Things We're Not Supposed to Say

Thursday, January 29, 2004

Who runs the big show?



Oh what the heck, someone has to bring this up:

Who really is, or are, the president?

Sadly, that’s not a question any of the mainstream media are going to touch. They wouldn’t touch it if they were in possession of a firm answer and could prove beyond doubt who really wields the power and makes decisions in the administration fronted by G.W. Bush.

The question is never far from my mind, but it rose to the forefront again a couple of days ago as I watched a television replay of Bush trying to answer a reporter’s question about Iraq and those nonexistent “weapons of mass destruction.” He fumbled and bumbled and tried desperately to remember what he was supposed to say in such a circumstance. His efforts at recall were as obvious as those of a fourth grader who hasn’t done his homework. It was painful to watch; embarrassing.

Let’s stop pretending, folks. George W. Bush is too damned stupid to be president in fact. It’s barely possible that he was born with adequate I.Q. points, but he’s like so many television-bleared, football-hammered people in this country: He can’t focus, he’s too bored after 15 minutes too pay attention to anything that doesn’t blow up, scream, crash or take it’s clothes off. He doesn’t read, and has acknowledged proudly that he pays no attention to any news that isn’t set before him in summary form, spin included, by his “advisers.” He is, in fact, as empty headed as a stereotypical 16-year-old jock.

Published statements and quotes from former Treasury Secretary Paul O’Neill’s book (I haven’t yet read the book) confirm that vacuousness.

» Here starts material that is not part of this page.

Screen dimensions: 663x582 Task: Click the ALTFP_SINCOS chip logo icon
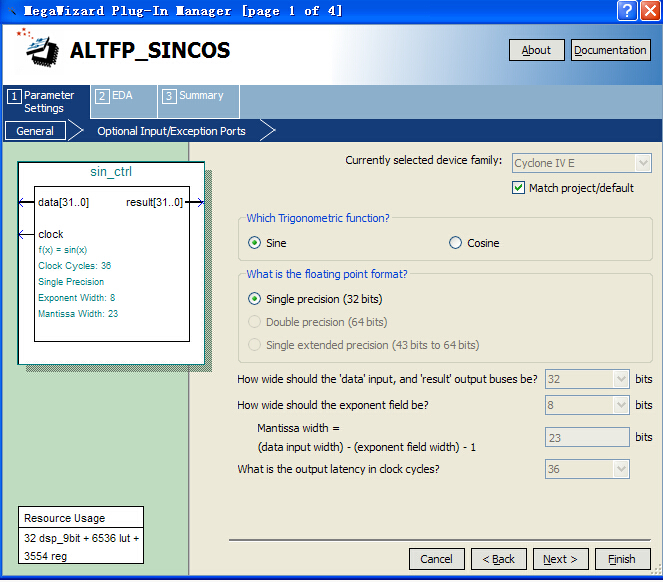pyautogui.click(x=37, y=48)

A degree from Yale? C’mon. How many idiot offspring of rich and famous people have the “great” universities granted degrees? Signifies nothing.

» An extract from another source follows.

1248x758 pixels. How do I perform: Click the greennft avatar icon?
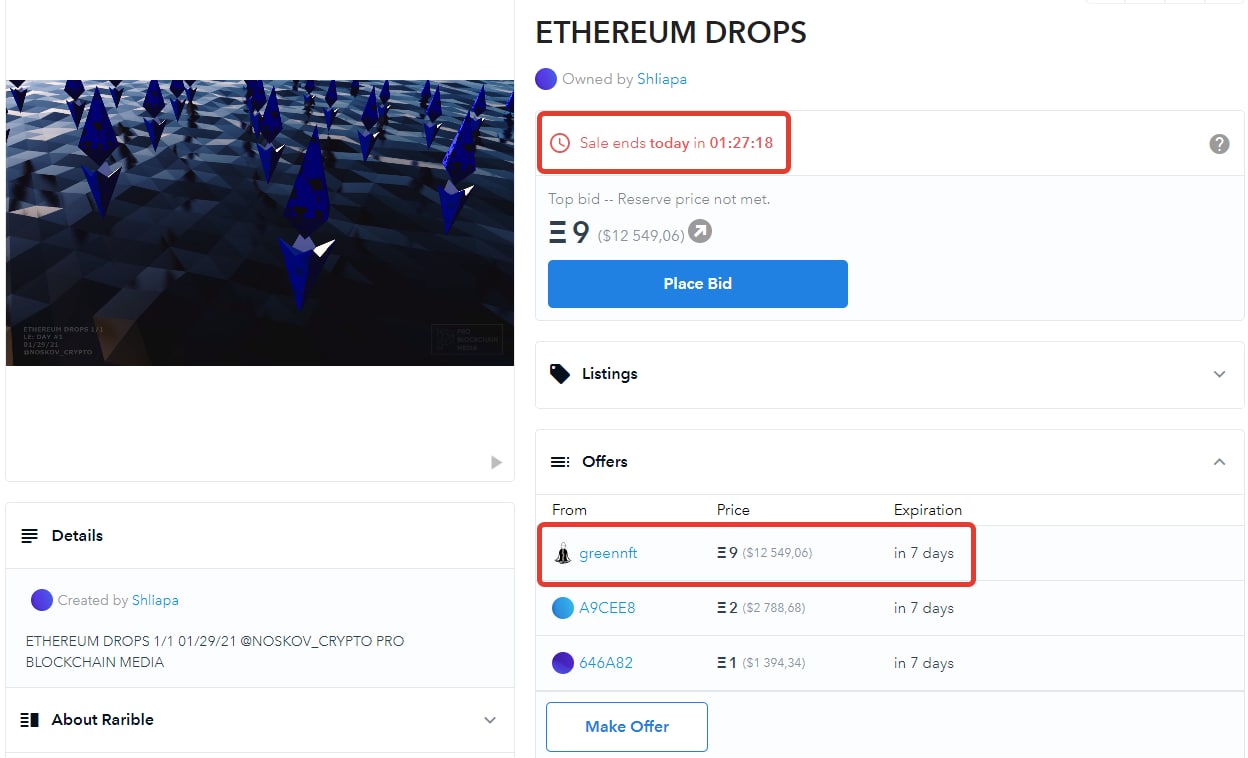pos(563,553)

So who’s running the show? My own bet is the ghost, Dick Cheney. I know some people think it’s a group that includes Carl Rove and others of the behind-scenes right wingers, politely called neocons. But surely there must be some one person who has the final say in that contentious crowd.

I still have some hope that we’ll know someday how decisions were made in the Reagan White House. I have much less hope of learning who’s running things in the current mob.

(Isn’t it interesting, by the way, that little mentions of Reagan’s growing incapacity while still in the White House – asides in discussions of other issues – are now creeping into print? I’ve seen a couple of the “everybody knew” sort recently. If everybody knew, why the hell didn’t they tell us? We’re talking mental capacity here, not bad legs or a bad back.)

OK. So now I’m officially a conspiracy theory crank. I can live with that.